Page text:
========================
Hi. I want to use QDNAseq to look for copy number changes in a Plasmodium falciparum sequence. I have made a BSgenome package from the sequence, which looks OK. It gave 2 Notes and 2 Warnings when I ran R CMD check, but it loads successfully:
> library("BSgenome.Pfalciparum3D7.PlasmoDB.3D7v3") > pfg <- BSgenome.Pfalciparum3D7.PlasmoDB.3D7v3 > seqinfo(pfg) Seqinfo object with 16 sequences (1 circular) from Pf3D7v3 genome: seqnames seqlengths isCircular genome chrom04 1200490 FALSE Pf3D7v3 chrom05 1343557 FALSE Pf3D7v3 ...
> head(pfg[['chrom01']]) 6-letter "DNAString" instance seq: TGAACC
But QDNAseq createBins function creates an empty structure:
> pfBins10k <- createBins(pfg, 10) Creating bins of 10 kbp for genome pfg > pfBins10k [1] chromosome start end bases gc <0 rows> (or 0-length row.names)
createBins() worked when I tested it with BSgenome.Celegans.UCSC.ce2, so I think the problem must be in the way I forged the package, but I can't find it. Any advice?
Thank you, Jocelyn
> sessionInfo() R version 3.2.1 (2015-06-18) Platform: x86_64-unknown-linux-gnu (64-bit) Running under: CentOS release 6.4 (Final) locale: [1] LC_CTYPE=en_US.UTF-8 LC_NUMERIC=C LC_TIME=en_US.UTF-8 [4] LC_COLLATE=en_US.UTF-8 LC_MONETARY=en_US.UTF-8 LC_MESSAGES=en_US.UTF-8 [7] LC_PAPER=en_US.UTF-8 LC_NAME=C LC_ADDRESS=C [10] LC_TELEPHONE=C LC_MEASUREMENT=en_US.UTF-8 LC_IDENTIFICATION=C attached base packages: [1] stats4 parallel stats graphics grDevices utils datasets methods base other attached packages: [1] BSgenome.Pfalciparum3D7.PlasmoDB.3D7v3_0.1-0 QDNAseq_1.4.1 [3] BSgenome_1.36.3 rtracklayer_1.28.6 [5] Biostrings_2.36.2 XVector_0.8.0 [7] GenomicRanges_1.20.5 GenomeInfoDb_1.4.1 [9] IRanges_2.2.5 S4Vectors_0.6.3 [11] BiocGenerics_0.14.0
Problem solved, sort-of: it worked when I changed to ignoreMitochondria=FALSE
Follow-up question: how is Mitochondrial status determined?
========================
Provided data:
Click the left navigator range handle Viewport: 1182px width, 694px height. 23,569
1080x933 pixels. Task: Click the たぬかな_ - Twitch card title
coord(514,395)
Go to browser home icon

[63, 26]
========================
Set of tasks:
• a. Summarize the QDNAseq post in two sentences.
• b. Reproduce the QDNAseq post from "createBins() worked when" up to and including "it. Any advice?".

Completed exercise:
• a. The poster built a BSgenome package from a Plasmodium falciparum sequence that loads successfully, but QDNAseq's createBins function returned an empty structure for it, although it had worked with BSgenome.Celegans.UCSC.ce2. The problem was resolved by setting ignoreMitochondria=FALSE, and the poster then asked how mitochondrial status is determined.

• b.
createBins() worked when I tested it with BSgenome.Celegans.UCSC.ce2, so I think the problem must be in the way I forged the package, but I can't find it. Any advice?